I would never trade my amazing friends, my wonderful life, or my loving family for less grey hair or a flatter belly. As I've aged, I have become more kind to myself, and less critical of myself.

I've become my own friend. I don't chide myself for eating that extra cookie, or for not making my bed, or for buying that silly cement fountain I didn't need but which looks so avant garde on my patio.

I am entitled to over eat, to be messy, to be extravagant.

I have seen too many dear friends leave this world too soon before they understood the great freedom that comes with aging.

Whose business is it if I choose to read until 4am, and sleep until noon? I will dance with myself to those wonderful tunes of the 50s. And if I, at the same time, wish to weep over a lost love, I will.

I will walk the beach in swimming trunks stretched over a bulging body, and dive into the waves with abandon if I choose to, despite the pitying glances from the bikini set. They, too, will get old.

I know I am sometimes forgetful. But there again, some parts of life are just as well forgotten and I eventually remember the important things.

Sure, over the years, my heart has been broken. How can your heart not break when you lose a loved one, or when a child suffers, or even when a beloved pet gets hit by a car?

But broken hearts are what give us strength and understanding and compassion. A heart never broken is pristine and sterile and will never know the joy of being imperfect.

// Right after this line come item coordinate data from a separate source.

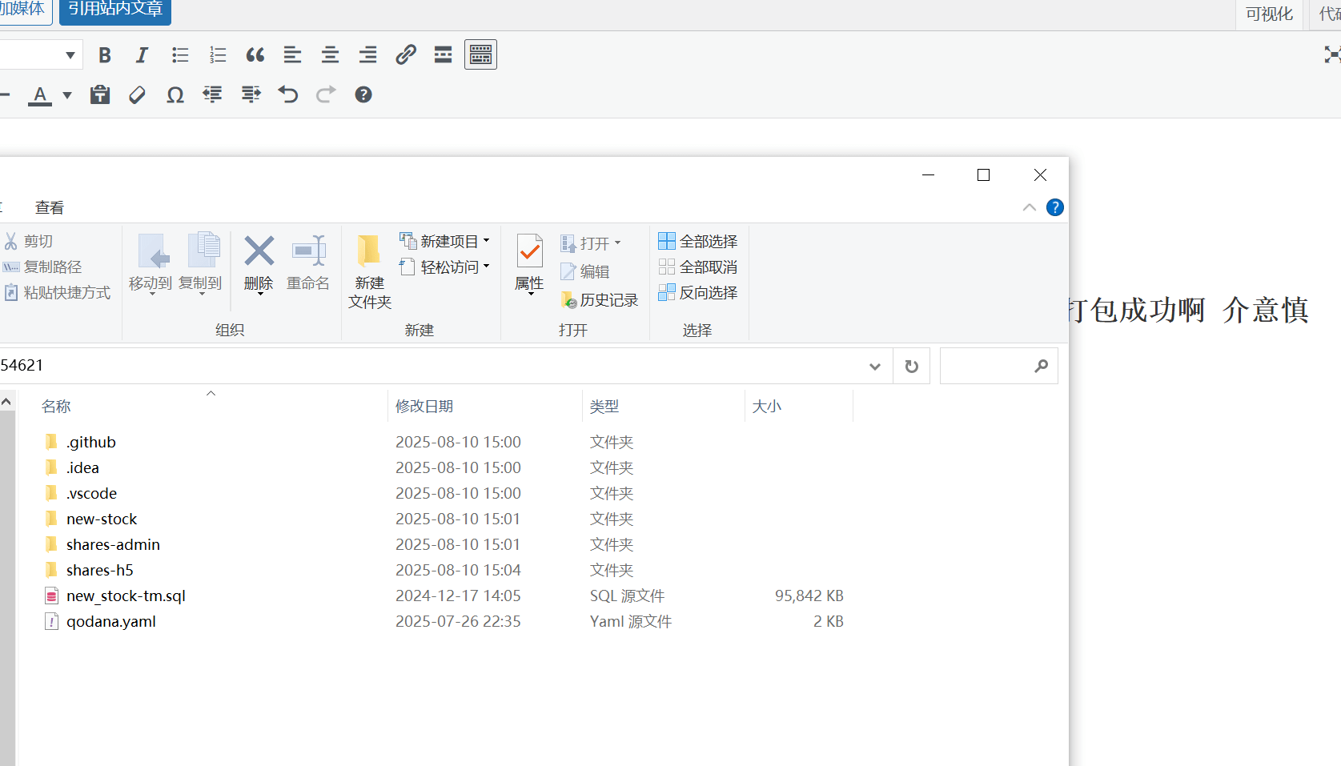The height and width of the screenshot is (766, 1341).
Task: Open the text color dropdown arrow
Action: pyautogui.click(x=66, y=94)
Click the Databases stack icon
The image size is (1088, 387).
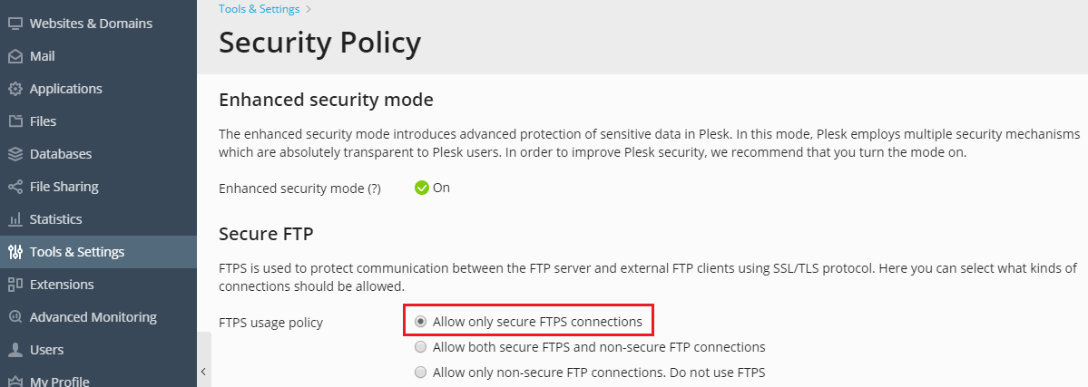pyautogui.click(x=15, y=154)
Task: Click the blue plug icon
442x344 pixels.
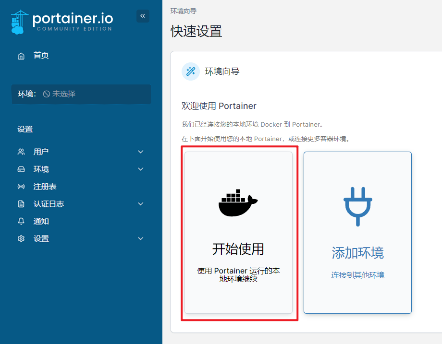Action: coord(357,205)
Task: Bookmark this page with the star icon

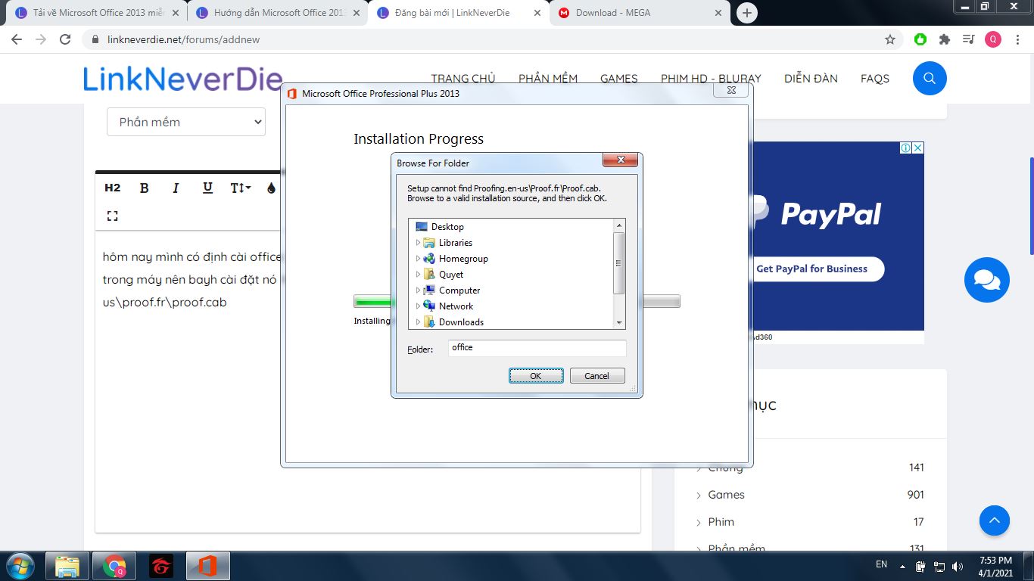Action: [890, 39]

I am so blessed to have lived long enough to have my hair turn grey or even be lost forever, and to have laugh lines etched into deep grooves on my face. So many have never laughed, and so many have died before their hair could turn silver.

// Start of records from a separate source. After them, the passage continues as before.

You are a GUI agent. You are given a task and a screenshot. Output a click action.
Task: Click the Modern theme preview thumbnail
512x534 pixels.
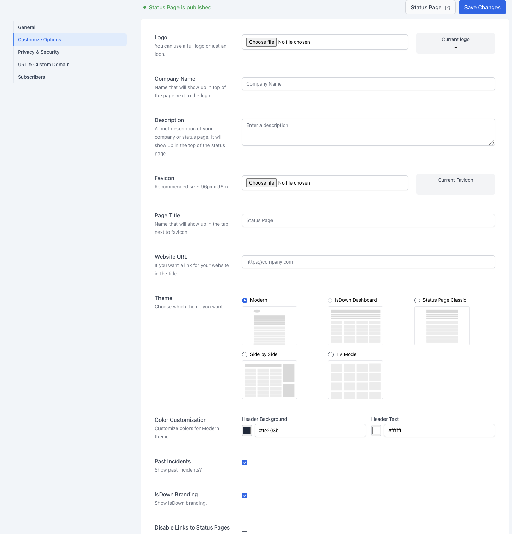tap(269, 326)
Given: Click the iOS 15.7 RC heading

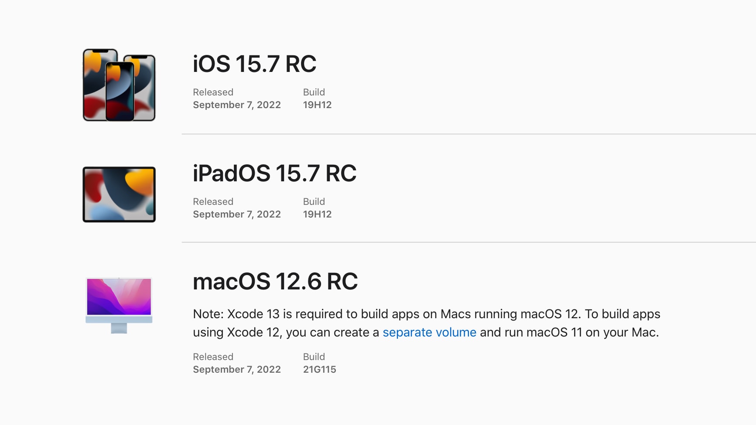Looking at the screenshot, I should (x=254, y=64).
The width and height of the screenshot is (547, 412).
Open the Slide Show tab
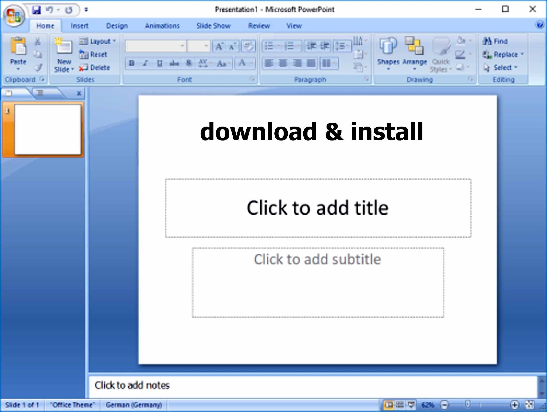213,26
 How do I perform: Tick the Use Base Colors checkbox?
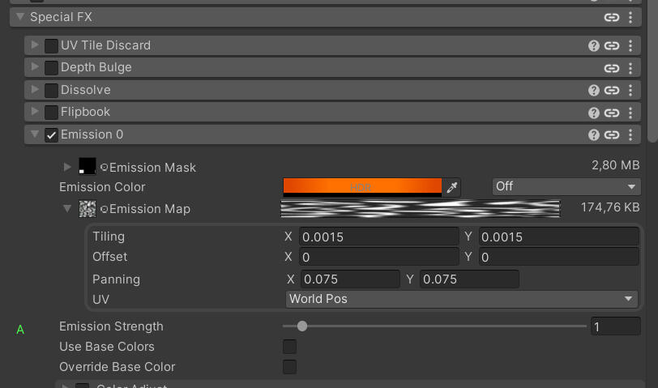289,347
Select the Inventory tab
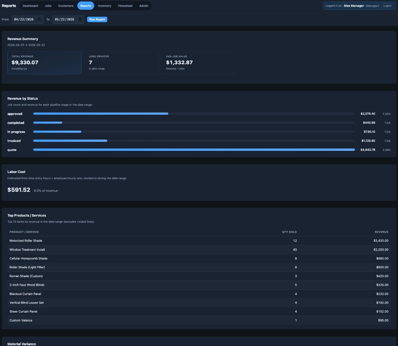Viewport: 398px width, 346px height. tap(105, 5)
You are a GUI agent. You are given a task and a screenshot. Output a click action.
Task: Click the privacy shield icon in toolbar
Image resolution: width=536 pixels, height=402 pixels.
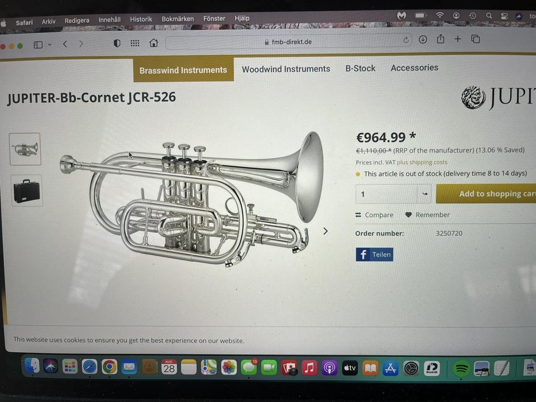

I can say "No" and mean it. I can say "Yes" and mean it. As you get older, it is easier to be positive. You care less about what other people think. I don't
question myself any more. I've even earned the right to be wrong.

So, to answer your question, I like being old. It has set me free. I like the person I have become. I am not going to live forever, but while I am still here, I will not waste time lamenting what could have been, or worrying about what will be.

And I shall eat dessert every single day.


Hope we all learn something from it.